By THIRSTY
Emily Holleman’s second novel, The Drowning Kings, continues her
pursuit of Cleopatra, her family and her times that she began in her debut
novel, Cleopatra’s Shadows. A
graduate of Yale University, Holleman worked for several years as an editor at
Salon.com before transporting herself back 2,000 years to the days of ancient
Egypt.
Stay
Thirsty Magazine caught up with Emily Holleman at her home in Brooklyn
for these five questions.
STAY THIRSTY: In your new book, The
Drowning King, you live in a time and place more than 2,000 years ago. How
did you manage working so deeply in the past while still living in the present?
Which era would you rather be alive in?
EMILY HOLLEMAN: There were definitely times that I didn’t feel like I
was living in the present. When I first started researching Cleopatra and her
dynasty, I had just left a job at Salon.com, where I had to be pretty on top of
what was happening around the Internet everyday, and I was so burnt out on the
Internet that I basically didn’t go online for the next six months. I remember
being at a party where someone made a bath salt/cannibalism joke (there was a
pretty horrifying video of a Florida man attacking a homeless person going
around), and I had no idea what they were talking about. My closest reference
for bath salts at that point would have Hippocrates. For a long stretch, I
didn’t read much of anything that was written before about 300 AD.
But social media indifference or
no, I’d rather be alive now. Definitely now. While Cleopatra and Arsinoe
exercised a fair amount of power, the ancient world wasn’t a particularly great
place to be a woman. (And even the Ptolemy ladies all met pretty violent ends.)

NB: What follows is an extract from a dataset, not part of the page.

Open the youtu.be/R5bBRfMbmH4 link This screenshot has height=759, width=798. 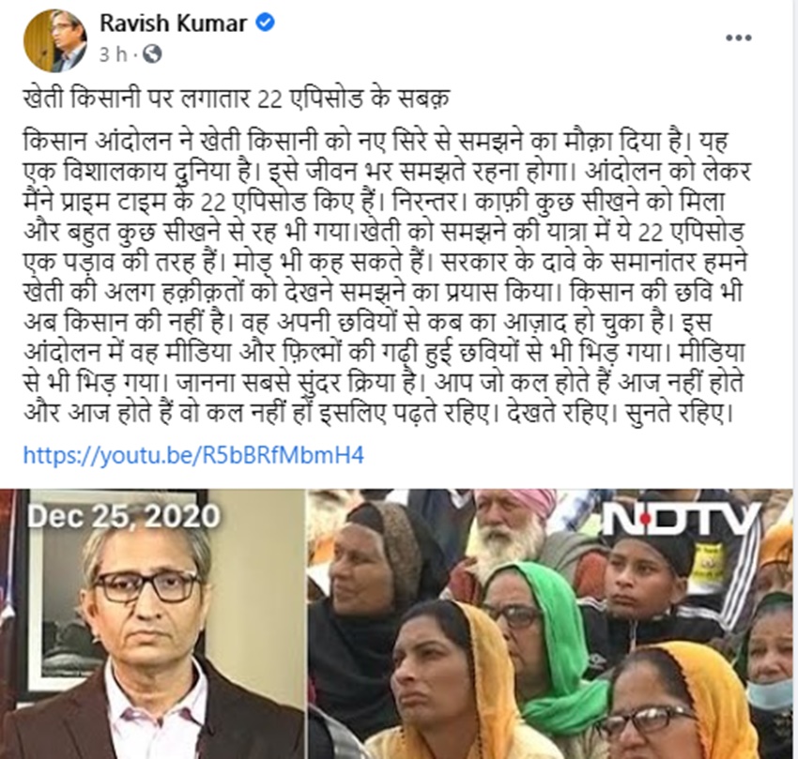pos(193,455)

STAY THIRSTY: Your book is the sequel to your debut work, Cleopatra’s Shadows. In The Drowning King you revisit Cleopatra’s
life during a well-documented time. How did you weave historical fact with
fiction to produce a story that has been called “A high-stakes family drama”…“Full
of tenacity, adventure, and scandal”?
EMILY HOLLEMAN: It helps when the historical facts are already full of
high-stakes and scandal! Cleopatra came from a dynasty rife with intrigue,
incest and internecine rivalries, and the famous queen herself was at least
indirectly responsible for killing three of her siblings. That said, the
Ptolemies are especially fun to write about because how much we know about any
particular historical moment varies dramatically. Basically all surviving
records derive from Roman sources, and so when the Romans are on the scene, we
have a very good sense of what’s going on in Alexandria. When the Romans are
absent—well, it leaves a lot of room for imagination.

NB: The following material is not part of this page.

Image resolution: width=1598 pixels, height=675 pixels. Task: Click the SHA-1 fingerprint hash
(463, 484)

STAY THIRSTY: Your sequel has an epigraph that quotes from
Sophocles’ Odepius at Colonus and
states in its concluding lines, “For some of us soon, for others later, joy
turns to hate and back again to love.” How did Sophocles influence your
thinking when you were writing this story?
EMILY HOLLEMAN: While researching, I spent a lot of time curled up
with Sophocles, Homer and Euripides. Cleopatra, Arsinoe, et al. would have been
intimately familiar with the classical Greek dramas and epics, so reading them
myself helped me envision how my characters might have perceived and
interpreted their world. (Not surprisingly, I’m a big believer that we are—in
no small part—shaped by the stories we tell and are told.) In particular,
Sophocles gave me a better understanding of the importance of fate and dreams
in the ancient world. And, besides, the Ptolemies, especially the late
Ptolemies, are an inherently a tragic family: one fated to tear itself a part
and ultimately fall before Rome.
STAY THIRSTY: As you look back to the social and economic period of
Cleopatra’s time, how much did outside events contribute to the fate of the
royals vs. the personalities of the royals themselves?
EMILY HOLLEMAN: On a macro scale, I’m not sure there’s anything any of
the Egyptian royals could have done to stave off a Roman takeover. By the
mid-first century BC, nearly every other independent or semi-independent state
in that part of the world had already become a Roman province, and Egypt was
already under pretty significant Roman sway. (The Ptolemies had been regularly
asking the Senate for help settling their dynastic disputes for almost a
century before Cleopatra and Arsinoe were even born.) That said, the details of
Egypt’s decline and fall—the toxic and intoxicating relationship between Egypt
and Rome, the effect of Cleopatra’s romances on the popular imagination. Well,
I’ve got to hand that to Cleopatra.
STAY THIRSTY: If you had a chance to chat with Cleopatra and Arsinoe
today, what would you ask them and what do you think they would ask you?
EMILY HOLLEMAN: I’d actually want to ask something along the lines of your
previous question: Do either of them believe that there was another strategy that
would have allowed their dynasty to survive? If so, what would they have done
differently? Do they have any regrets? I’d also like to ask how they felt about
each other. In my novels, I assume that they did at one point share a sisterly
bond (the fact that the historical Arsinoe did flee with Cleopatra to Syria
supports that idea), but I’d be curious as to what each of them had to say.
I have no idea what they’d ask me.
Maybe why I didn’t just change history and give everyone a happy ending.